Il pense donc prendre son destin en main pour tenter de traverser la mer Méditerranée, qu’il observe avec crainte ceux qui osent en défier le mystère. Il quitte donc le Ghana et, après un long voyage, atteint l’Algérie, l’une des rives de la Méditerranée. Là, Henri est arrêté, détenu et finalement déporté à la frontière du Niger et, en 2019, il est accueilli par l’Organisation Internationale pour les Migrations. Comme Henri ne veut pas retourner dans sa région d’origine encore en guerre, pour des raisons humanitaires, il est confié au Haut Commissariat pour les Réfugiés. Il passe encore quatre ans comme demandeur d’asile dans un camp-village non loin de Niamey appelé Hamdallaye, pour voir enfin sa demande d’asile définitivement rejetée. L’institution lui offre une modique somme d’argent comme « liquidation » et Henri trouve une chambre à louer dans l’un des nouveaux quartiers de la périphérie de la capitale, Niamey 2000.

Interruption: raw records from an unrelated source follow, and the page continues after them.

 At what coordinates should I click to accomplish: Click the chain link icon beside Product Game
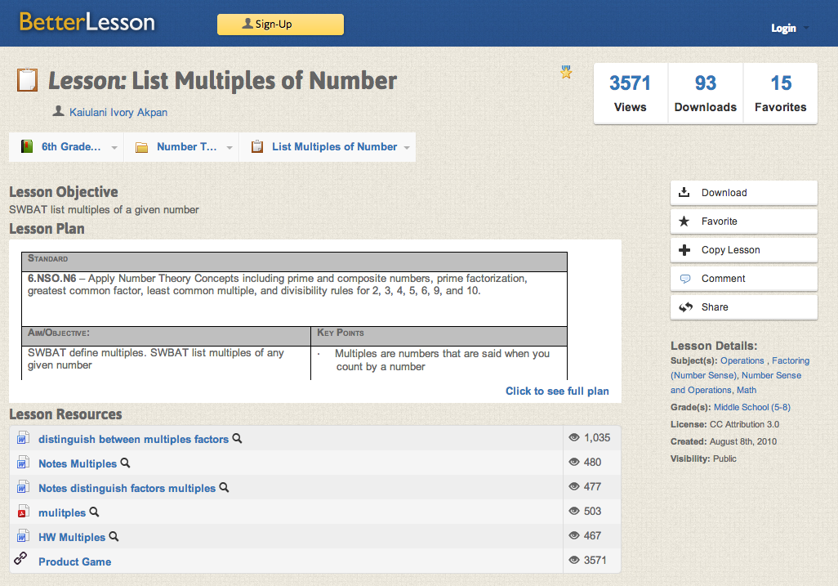pyautogui.click(x=22, y=560)
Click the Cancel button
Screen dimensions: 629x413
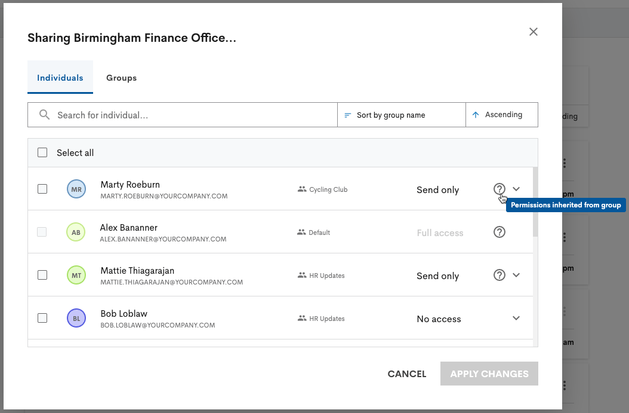[406, 374]
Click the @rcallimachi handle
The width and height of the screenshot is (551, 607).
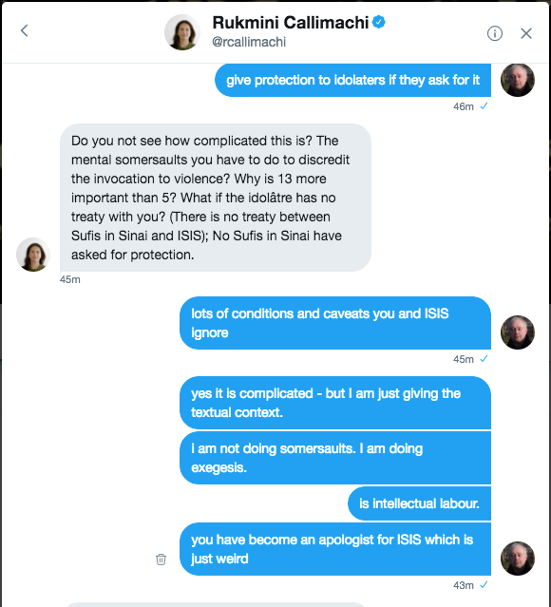(249, 42)
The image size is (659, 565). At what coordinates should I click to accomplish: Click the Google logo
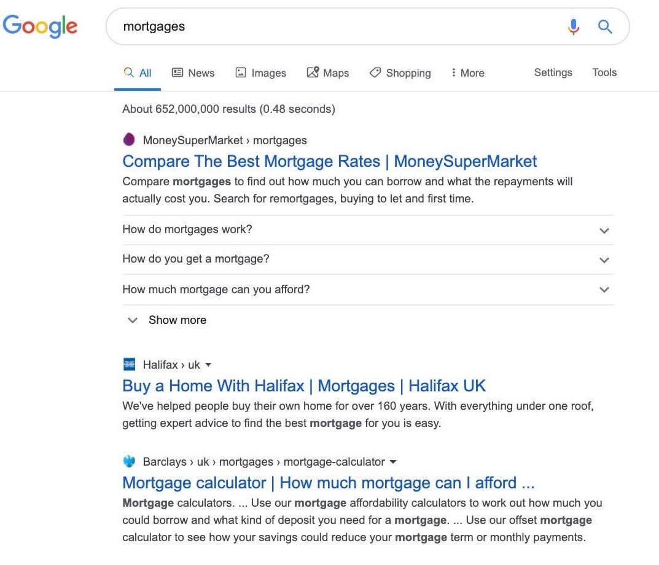coord(40,26)
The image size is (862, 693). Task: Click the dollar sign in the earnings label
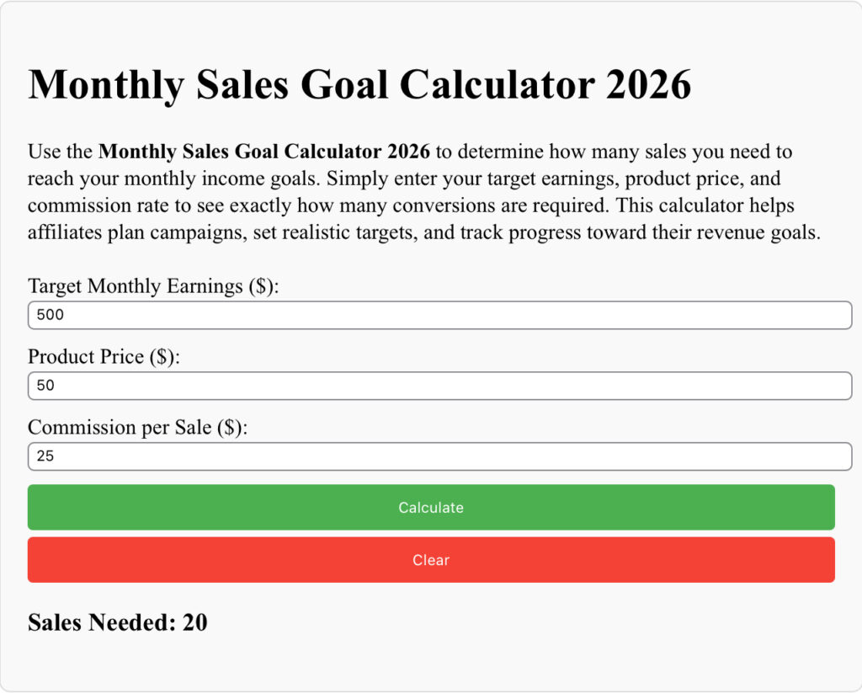(263, 285)
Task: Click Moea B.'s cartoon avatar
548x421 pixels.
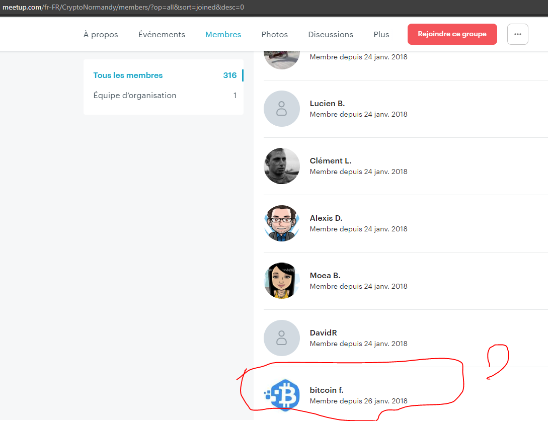Action: click(x=281, y=281)
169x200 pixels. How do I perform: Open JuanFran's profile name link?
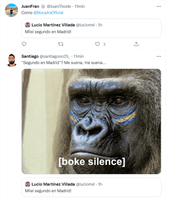30,6
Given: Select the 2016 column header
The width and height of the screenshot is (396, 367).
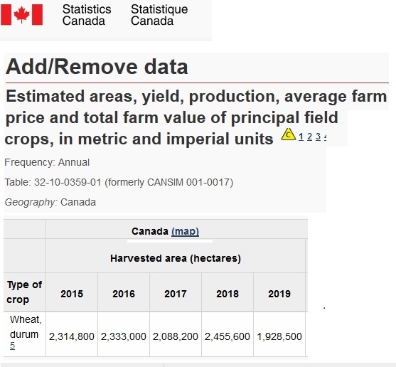Looking at the screenshot, I should click(x=124, y=294).
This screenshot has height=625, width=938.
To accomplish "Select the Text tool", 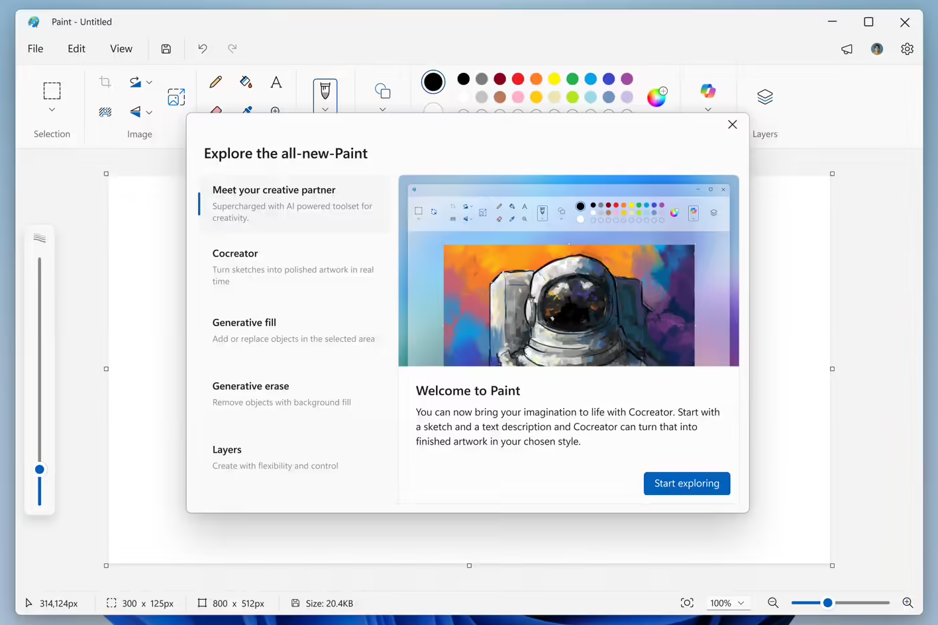I will (x=276, y=82).
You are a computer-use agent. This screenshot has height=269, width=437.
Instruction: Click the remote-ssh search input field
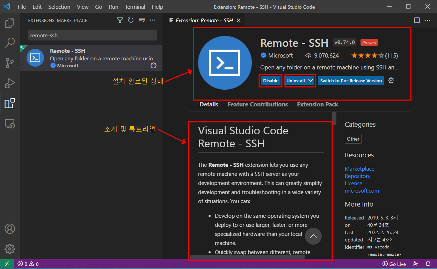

La vie d’Henri, dans sa recherche vaine d’une terre d’asile à cause de la guerre permanente dans son pays, apparaît comme l’une des métaphores de notre temps. Lui, son pays et des millions de personnes célèbrent dans le silence complice et assourdissant du monde qui compte, un exil sans fin. Henri habite dans l’un des quartiers du futur de Niamey car, dans cette zone, les loyers sont moins chers.